I started dating this guy named Minho. He was hot and kept my mind off Jungkook. I wouldn't ever love him, but I felt like I would like him over time. We never really talked, mostly just fucking each other, but regardless, he kept me from thinking of Jungkook. Minho was taller than me but not as manly. We were always fighting for dominance, with him usually winning due to his height and strength. Minho was a good distraction at most times, but my mind still sometimes wondered over to the cute boy, with the beautiful bunny smile. Bunny was a good nickname for him. It fit him perfectly. 

~

Minho was biting down on my neck while I was underneath him on my bead. Our shirts were already off and we were starting to get hard. My phone was lying right next to me in bed when I suddenly got a text. I wasn't going to check it but I could slightly read the name that had popped up on my phone. I swiftly pushed Minho off me, which he only took as a turn on and tried to get back on top of me. I had to yell at him to get off me. I wanted to continue, as I was almost hard, but just seeing the Bunny's name pop up on my phone made me worry. He never texted me before. We had each other's numbers but we never texted. It made me slightly glad to see the younger sending me a text. I read the message and instantly replied. I knew it wasn't a good idea but the younger had obviously needed someone. 
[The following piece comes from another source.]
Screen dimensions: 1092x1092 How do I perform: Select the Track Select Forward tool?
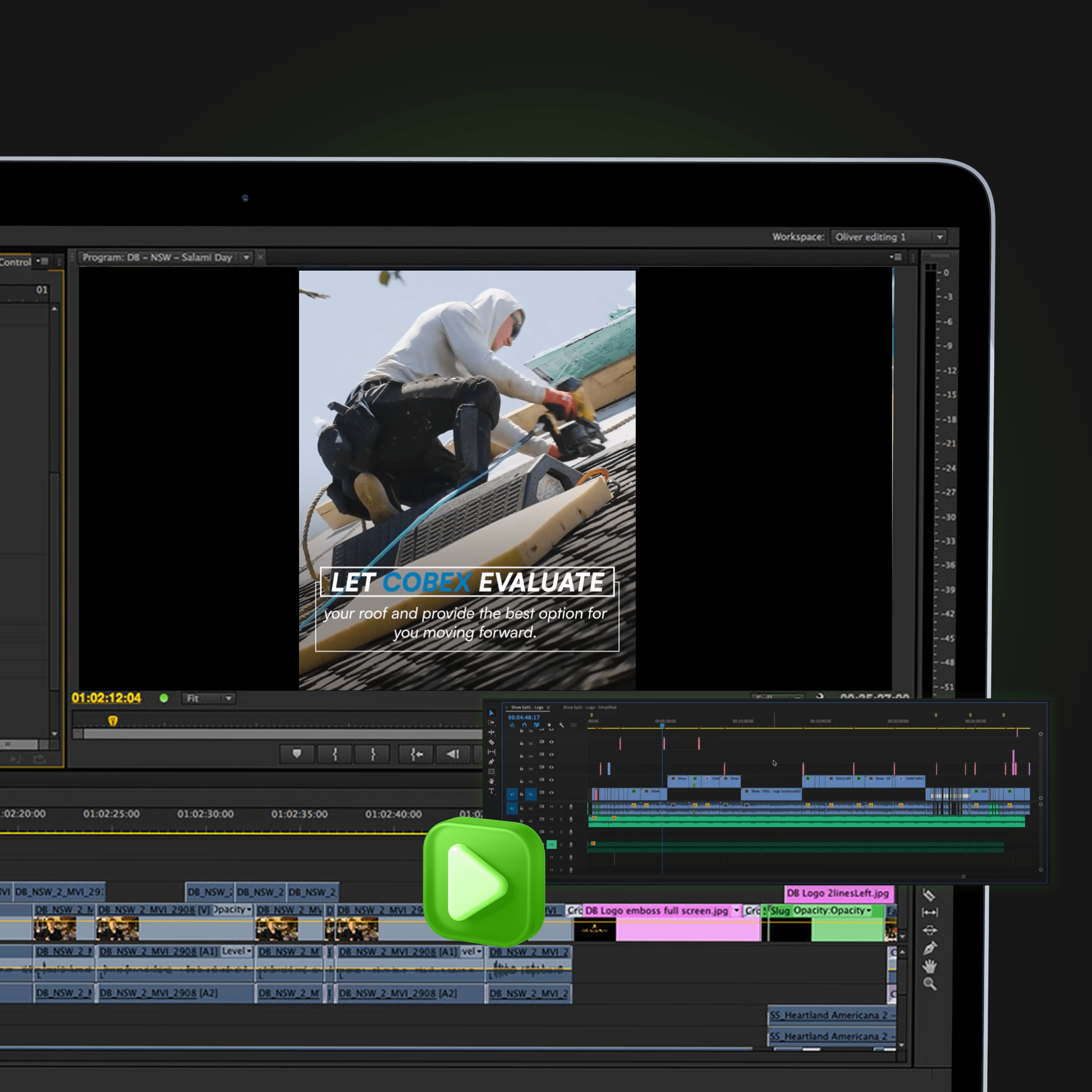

I know that Minho was mad at me but I didn't give a fuck. I know that he would forgive me tonight afterward. I felt slightly bad, I could see that he did care about me and I was being a jerk. But the feelings that I stored away for Jungkook were still there, even if they were at the back of my mind. I felt stuck, even though I only had one choice. So while I wait for the Bunny's arrival, I whisper to myself over and over again, four words.........

I don't want him

I don't want him 

I don't want him 

I don't want him 

I repeat them until I hear a faint knock on the door.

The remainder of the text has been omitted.